* **WHAT IS BEING ASKED**
Copy every line below precisely, leaving nothing out.

* **TASK INPUTS**
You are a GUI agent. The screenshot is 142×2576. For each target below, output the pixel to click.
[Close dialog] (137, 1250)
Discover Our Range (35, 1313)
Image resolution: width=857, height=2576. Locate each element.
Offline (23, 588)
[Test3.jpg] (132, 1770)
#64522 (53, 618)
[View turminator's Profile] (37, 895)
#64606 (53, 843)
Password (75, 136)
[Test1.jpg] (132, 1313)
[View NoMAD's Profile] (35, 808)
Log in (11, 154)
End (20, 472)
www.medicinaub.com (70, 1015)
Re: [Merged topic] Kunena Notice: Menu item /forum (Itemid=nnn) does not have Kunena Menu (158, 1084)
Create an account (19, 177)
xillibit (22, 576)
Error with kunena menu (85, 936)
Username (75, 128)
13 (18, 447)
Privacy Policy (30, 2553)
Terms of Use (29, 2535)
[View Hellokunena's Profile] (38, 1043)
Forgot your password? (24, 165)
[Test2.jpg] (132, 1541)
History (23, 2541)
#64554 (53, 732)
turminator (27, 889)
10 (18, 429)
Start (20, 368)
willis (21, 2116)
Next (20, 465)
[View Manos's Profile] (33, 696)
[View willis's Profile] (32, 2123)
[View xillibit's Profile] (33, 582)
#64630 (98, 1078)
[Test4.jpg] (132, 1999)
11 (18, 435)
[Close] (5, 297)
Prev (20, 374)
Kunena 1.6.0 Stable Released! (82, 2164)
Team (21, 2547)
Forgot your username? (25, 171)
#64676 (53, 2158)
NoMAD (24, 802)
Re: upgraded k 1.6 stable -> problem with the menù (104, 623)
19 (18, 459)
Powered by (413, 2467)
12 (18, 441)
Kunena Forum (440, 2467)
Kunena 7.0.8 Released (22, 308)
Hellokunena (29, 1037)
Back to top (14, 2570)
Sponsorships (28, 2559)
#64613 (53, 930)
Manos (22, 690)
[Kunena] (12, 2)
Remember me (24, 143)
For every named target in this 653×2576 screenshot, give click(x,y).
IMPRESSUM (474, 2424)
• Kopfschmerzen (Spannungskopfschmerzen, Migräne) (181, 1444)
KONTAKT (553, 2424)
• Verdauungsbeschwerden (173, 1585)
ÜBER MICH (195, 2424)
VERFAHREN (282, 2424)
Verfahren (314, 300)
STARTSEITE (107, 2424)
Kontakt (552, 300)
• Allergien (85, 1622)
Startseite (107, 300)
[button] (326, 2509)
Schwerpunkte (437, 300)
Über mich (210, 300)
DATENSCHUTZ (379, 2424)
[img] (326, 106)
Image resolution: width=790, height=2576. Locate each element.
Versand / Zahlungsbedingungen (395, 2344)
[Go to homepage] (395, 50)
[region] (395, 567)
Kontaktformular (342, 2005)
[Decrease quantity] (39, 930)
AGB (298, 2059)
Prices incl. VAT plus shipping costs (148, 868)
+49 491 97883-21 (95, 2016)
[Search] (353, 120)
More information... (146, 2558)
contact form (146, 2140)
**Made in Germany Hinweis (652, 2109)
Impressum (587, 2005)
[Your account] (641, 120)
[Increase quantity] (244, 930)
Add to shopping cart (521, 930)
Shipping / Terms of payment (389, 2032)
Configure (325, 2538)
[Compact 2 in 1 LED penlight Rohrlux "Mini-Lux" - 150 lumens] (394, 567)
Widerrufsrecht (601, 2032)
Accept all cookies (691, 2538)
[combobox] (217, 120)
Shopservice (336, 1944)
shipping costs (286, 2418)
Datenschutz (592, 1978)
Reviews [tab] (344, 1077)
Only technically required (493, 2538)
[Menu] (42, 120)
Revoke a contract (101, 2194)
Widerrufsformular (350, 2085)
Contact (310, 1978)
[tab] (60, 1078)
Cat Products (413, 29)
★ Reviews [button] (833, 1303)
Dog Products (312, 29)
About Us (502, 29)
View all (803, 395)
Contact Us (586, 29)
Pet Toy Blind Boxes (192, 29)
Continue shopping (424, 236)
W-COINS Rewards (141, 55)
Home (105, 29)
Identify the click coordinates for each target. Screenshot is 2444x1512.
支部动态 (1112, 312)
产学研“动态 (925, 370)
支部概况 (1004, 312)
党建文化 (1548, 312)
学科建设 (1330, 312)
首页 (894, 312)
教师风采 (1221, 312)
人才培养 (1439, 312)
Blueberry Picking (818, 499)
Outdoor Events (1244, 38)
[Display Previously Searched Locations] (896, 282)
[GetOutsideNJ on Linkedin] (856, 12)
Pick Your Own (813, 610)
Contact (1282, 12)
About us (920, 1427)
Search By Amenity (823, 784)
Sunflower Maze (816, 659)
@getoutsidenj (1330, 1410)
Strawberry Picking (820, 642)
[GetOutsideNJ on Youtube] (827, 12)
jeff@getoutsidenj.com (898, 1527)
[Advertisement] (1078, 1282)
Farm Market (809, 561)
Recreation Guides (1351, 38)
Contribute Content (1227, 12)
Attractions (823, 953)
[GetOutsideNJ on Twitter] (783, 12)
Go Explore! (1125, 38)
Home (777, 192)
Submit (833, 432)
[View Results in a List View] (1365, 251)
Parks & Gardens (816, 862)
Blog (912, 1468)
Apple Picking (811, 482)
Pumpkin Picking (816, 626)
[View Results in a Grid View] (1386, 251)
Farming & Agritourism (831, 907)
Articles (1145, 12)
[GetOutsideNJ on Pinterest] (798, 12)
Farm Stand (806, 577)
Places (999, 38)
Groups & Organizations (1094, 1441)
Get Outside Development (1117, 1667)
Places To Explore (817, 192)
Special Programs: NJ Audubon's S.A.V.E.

* **OUTPUT OF THE EXERCISE**
You are a GUI agent. The screenshot is 142×2576. For each target below, output the pixel to click.
[Close dialog] (137, 1250)
Discover Our Range (35, 1313)
Image resolution: width=857, height=2576. Locate each element.
Offline (23, 588)
[Test3.jpg] (132, 1770)
#64522 (53, 618)
[View turminator's Profile] (37, 895)
#64606 (53, 843)
Password (75, 136)
[Test1.jpg] (132, 1313)
[View NoMAD's Profile] (35, 808)
Log in (11, 154)
End (20, 472)
www.medicinaub.com (70, 1015)
Re: [Merged topic] Kunena Notice: Menu item /forum (Itemid=nnn) does not have Kunena Menu (158, 1084)
Create an account (19, 177)
xillibit (22, 576)
Error with kunena menu (85, 936)
Username (75, 128)
13 (18, 447)
Privacy Policy (30, 2553)
Terms of Use (29, 2535)
[View Hellokunena's Profile] (38, 1043)
Forgot your password? (24, 165)
[Test2.jpg] (132, 1541)
History (23, 2541)
#64554 (53, 732)
turminator (27, 889)
10 (18, 429)
Start (20, 368)
willis (21, 2116)
Next (20, 465)
[View Manos's Profile] (33, 696)
[View willis's Profile] (32, 2123)
[View xillibit's Profile] (33, 582)
#64630 (98, 1078)
[Test4.jpg] (132, 1999)
11 (18, 435)
[Close] (5, 297)
Prev (20, 374)
Kunena 1.6.0 Stable Released! (82, 2164)
Team (21, 2547)
Forgot your username? (25, 171)
#64676 (53, 2158)
NoMAD (24, 802)
Re: upgraded k 1.6 stable -> problem with the menù (104, 623)
19 (18, 459)
Powered by (413, 2467)
12 (18, 441)
Kunena Forum (440, 2467)
Kunena 7.0.8 Released (22, 308)
Hellokunena (29, 1037)
Back to top (14, 2570)
Sponsorships (28, 2559)
#64613 (53, 930)
Manos (22, 690)
[Kunena] (12, 2)
Remember me (24, 143)
For every named target in this 653×2576 screenshot, give click(x,y).
IMPRESSUM (474, 2424)
• Kopfschmerzen (Spannungskopfschmerzen, Migräne) (181, 1444)
KONTAKT (553, 2424)
• Verdauungsbeschwerden (173, 1585)
ÜBER MICH (195, 2424)
VERFAHREN (282, 2424)
Verfahren (314, 300)
STARTSEITE (107, 2424)
Kontakt (552, 300)
• Allergien (85, 1622)
Startseite (107, 300)
[button] (326, 2509)
Schwerpunkte (437, 300)
Über mich (210, 300)
DATENSCHUTZ (379, 2424)
[img] (326, 106)
Image resolution: width=790, height=2576. Locate each element.
Versand / Zahlungsbedingungen (395, 2344)
[Go to homepage] (395, 50)
[region] (395, 567)
Kontaktformular (342, 2005)
[Decrease quantity] (39, 930)
AGB (298, 2059)
Prices incl. VAT plus shipping costs (148, 868)
+49 491 97883-21 (95, 2016)
[Search] (353, 120)
More information... (146, 2558)
contact form (146, 2140)
**Made in Germany Hinweis (652, 2109)
Impressum (587, 2005)
[Your account] (641, 120)
[Increase quantity] (244, 930)
Add to shopping cart (521, 930)
Shipping / Terms of payment (389, 2032)
Configure (325, 2538)
[Compact 2 in 1 LED penlight Rohrlux "Mini-Lux" - 150 lumens] (394, 567)
Widerrufsrecht (601, 2032)
Accept all cookies (691, 2538)
[combobox] (217, 120)
Shopservice (336, 1944)
shipping costs (286, 2418)
Datenschutz (592, 1978)
Reviews [tab] (344, 1077)
Only technically required (493, 2538)
[Menu] (42, 120)
Revoke a contract (101, 2194)
Widerrufsformular (350, 2085)
Contact (310, 1978)
[tab] (60, 1078)
Cat Products (413, 29)
★ Reviews [button] (833, 1303)
Dog Products (312, 29)
About Us (502, 29)
View all (803, 395)
Contact Us (586, 29)
Pet Toy Blind Boxes (192, 29)
Continue shopping (424, 236)
W-COINS Rewards (141, 55)
Home (105, 29)
Identify the click coordinates for each target. Screenshot is 2444x1512.
支部动态 (1112, 312)
产学研“动态 (925, 370)
支部概况 (1004, 312)
党建文化 (1548, 312)
学科建设 (1330, 312)
首页 (894, 312)
教师风采 (1221, 312)
人才培养 (1439, 312)
Blueberry Picking (818, 499)
Outdoor Events (1244, 38)
[Display Previously Searched Locations] (896, 282)
[GetOutsideNJ on Linkedin] (856, 12)
Pick Your Own (813, 610)
Contact (1282, 12)
About us (920, 1427)
Search By Amenity (823, 784)
Sunflower Maze (816, 659)
@getoutsidenj (1330, 1410)
Strawberry Picking (820, 642)
[GetOutsideNJ on Youtube] (827, 12)
jeff@getoutsidenj.com (898, 1527)
[Advertisement] (1078, 1282)
Farm Market (809, 561)
Recreation Guides (1351, 38)
Contribute Content (1227, 12)
Attractions (823, 953)
[GetOutsideNJ on Twitter] (783, 12)
Go Explore! (1125, 38)
Home (777, 192)
Submit (833, 432)
[View Results in a List View] (1365, 251)
Parks & Gardens (816, 862)
Blog (912, 1468)
Apple Picking (811, 482)
Pumpkin Picking (816, 626)
[View Results in a Grid View] (1386, 251)
Farming & Agritourism (831, 907)
Articles (1145, 12)
[GetOutsideNJ on Pinterest] (798, 12)
Farm Stand (806, 577)
Places (999, 38)
Groups & Organizations (1094, 1441)
Get Outside Development (1117, 1667)
Places To Explore (817, 192)
Special Programs: NJ Audubon's S.A.V.E.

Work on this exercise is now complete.